Luminescent transition metal complexes are of interest due to their applications in areas such as organic light-emitting devices (OLEDs), solar cells and biological probes and sensors. The use of heavy transition metals promotes phosphorescent emission from the triplet state. In OLEDs, this enables the quantum efficiency of devices to reach a theoretical maximum of 100 % through harvesting photons from both singlet and triplet excited states. The synthesis of cyclometallated N^C^N-coordinated iridium(III) complexes and two representative rhodium(III) analogues, based upon a series of isomeric 1,3-(diquinolyl)benzene ligands, is presented. The d6 complexes take the form M(N^C^N)(X^Y)Z, where X^Y denotes a bidentate ligand binding through N^C- or N^N-coordination, and Z denotes a monodentate ligand, such as chloride. Platinum(II) complexes containing terdentate ligands, of the form Pt(N^C^N)Cl, have also been investigated. All complexes are luminescent at room temperature and at 77 K, emitting in the red-to-yellow region of the visible spectrum. The photophysical properties are interpreted with the aid of electrochemical and computational analyses.

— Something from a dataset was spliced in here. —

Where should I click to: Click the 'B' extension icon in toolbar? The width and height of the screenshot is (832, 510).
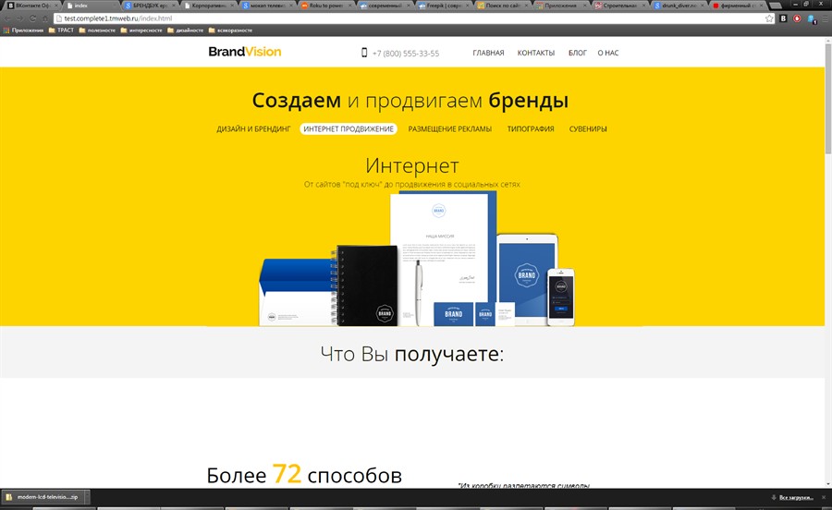point(783,18)
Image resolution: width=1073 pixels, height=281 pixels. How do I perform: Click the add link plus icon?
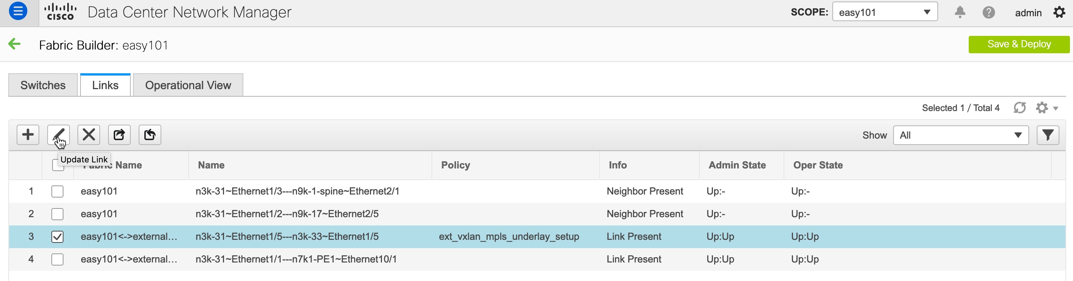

Preliminary results from incorporation of three of the complexes into OLEDs are described. In addition, an iridium phosphor used in conjunction with a blue emitter produces a white device which displays excellent white light characteristics. The platinum(II) complex of 1,3-di(8-quinolyl)benzene features six-membered chelate rings, a rarer feature than the usual five-membered chelate rings common to the majority of metal complexes studied to date. The related N^N^N-coordinating ligand, 2,6-di(8-quinolyl)pyridine, has also been used to prepare a complex of the form [Pt(N^N^N)Cl]+, which, unlike [Pt(tpy)Cl]+, displays moderately intense luminescence in solution, attributed to a more favourable bite angle. The corresponding [Ir(N^N^N)2]3+ complex is also reported.